Design/methodology/approach – The numerical model is continuum solid mechanics-based, fully
thermo-mechanically coupled and has successfully simulated the FSW process including plunging,
dwelling and welding stages.
Findings – The development of several field variables are quantified by the model: temperature,
stress, strain. Material movement is visualized by defining tracer particles at the locations of interest.
The numerically computed material flow patterns are in very good agreement with the general
findings from experiments.
Originality/value – The model is, to the best of the authors’ knowledge, the most advanced
simulation of FSW published in the literature.
Keywords Welding, Mathematical modelling, Finite element analysis, Joining processes
Paper type Research paper
Friction stir welding (FSW) provides a new technique for metal joining and processing, in
which a rotating tool, with a particularly designed shape, is first inserted into the adjoining
seams of the components to be welded and then travels all along the welding line. Since its
inception FSW has attracted worldwide interest. The FSW process comprises of several
highly coupled (and non-linear) physical phenomena: large plastic deformation, material
flow transportation, mechanical stirring of the tool, tool-workpiece surface interaction,
dynamic structural evolution, heat generation from friction and plastic deformation, etc.
Briefly, thermal and mechanical behaviours are mutually dependent and coupled together.
Full multi-physics analysis is therefore required to incorporate all the physics phenomena
so as to simulate the process as close to the real FSW process as possible.
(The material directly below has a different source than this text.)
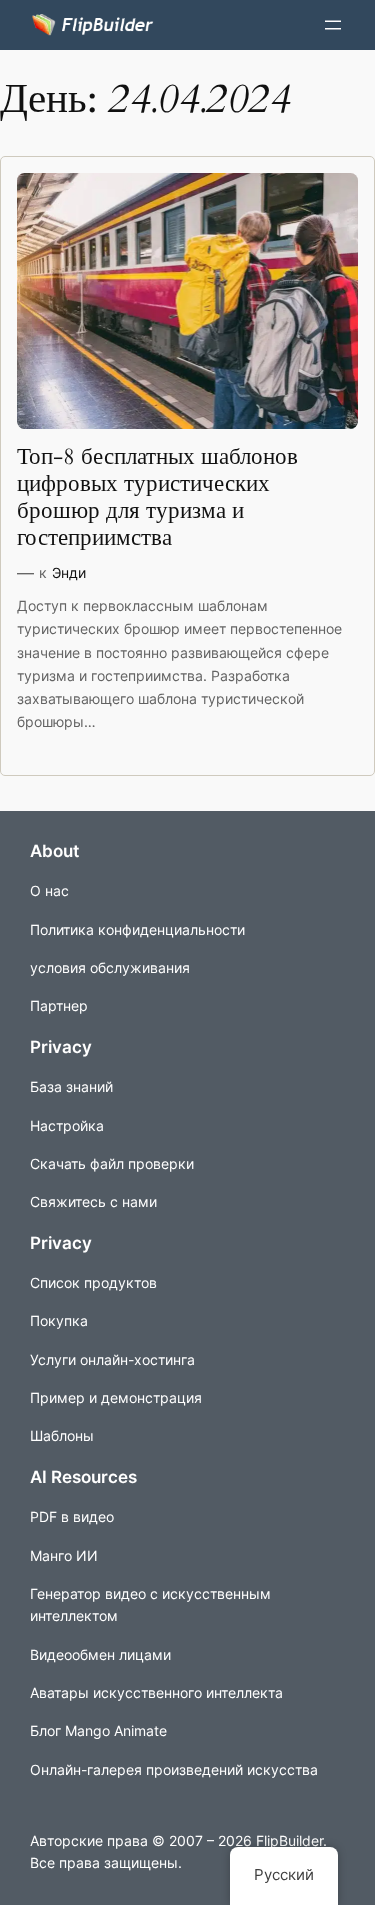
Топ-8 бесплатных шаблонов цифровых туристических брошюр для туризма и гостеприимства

The FSW process has been investigated numerically by several researchers. Ulysse
(2002) presented a three-dimensional (3D) visco-plastic model, using the commercial
software FIDAP (1994). The heat generation was determined as the product of the
effective stress and effective strain rate. In the model, the tool rotates and the plates are
fed toward the tool. A constant tangential velocity on the tool surface is specified to
simulate the rotation of the tool, assuming some velocity slip at the contact surface. The
transverse movement of the workpiece was modelled by prescribing a velocity boundary
condition on the incoming side of the workpiece. As only the heat from deformation
energy dissipation was accounted for, a thermal contact conductance can be applied at
the interface to study the heat transfer between the tool and workpiece. It was concluded
that the measured temperatures were consistently overpredicted by the model and the
discrepancies probably resulted from an inadequate representation of the constitutive
behaviour of the material used in FSW.